◆ Data provided
◇ ◇ ◇ ◇ ◇ ◇ ◇

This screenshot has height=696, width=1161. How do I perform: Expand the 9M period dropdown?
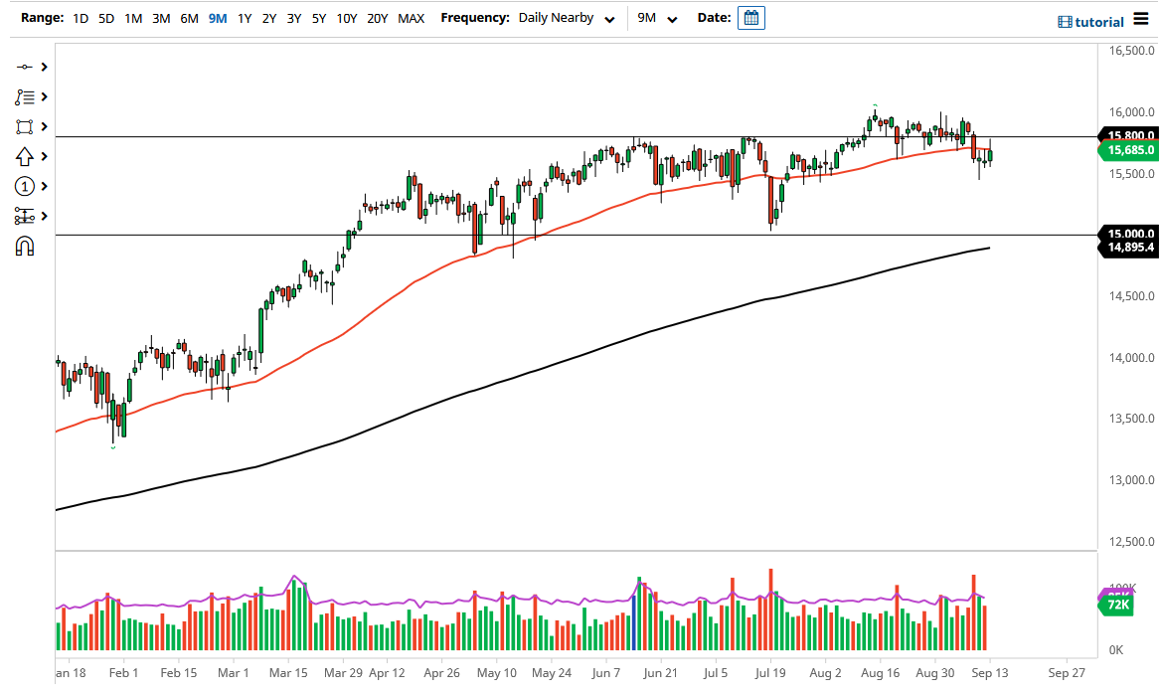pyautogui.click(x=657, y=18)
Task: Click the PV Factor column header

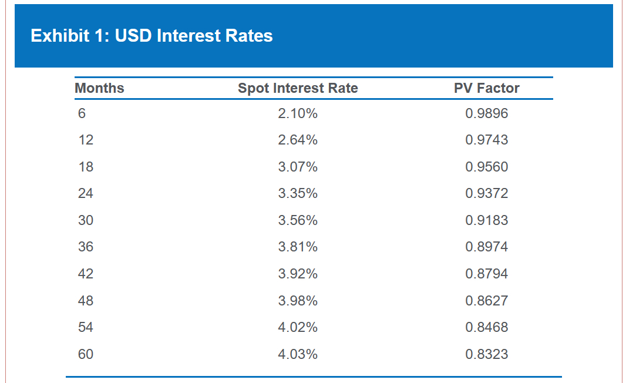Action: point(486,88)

◇ ◇ ◇ ◇ ◇ ◇ ◇

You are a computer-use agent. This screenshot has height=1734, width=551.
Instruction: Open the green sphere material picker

◇ ◇ ◇ ◇ ◇ ◇ ◇

◆ Your goal
Reproduce word for word the material above, beginning with the line that contains "You are a computer-use" and ending with the line that contains "Instruction: Open the".

◆ Solved problem
You are a computer-use agent. This screenshot has height=1734, width=551.
Instruction: Open the green sphere material picker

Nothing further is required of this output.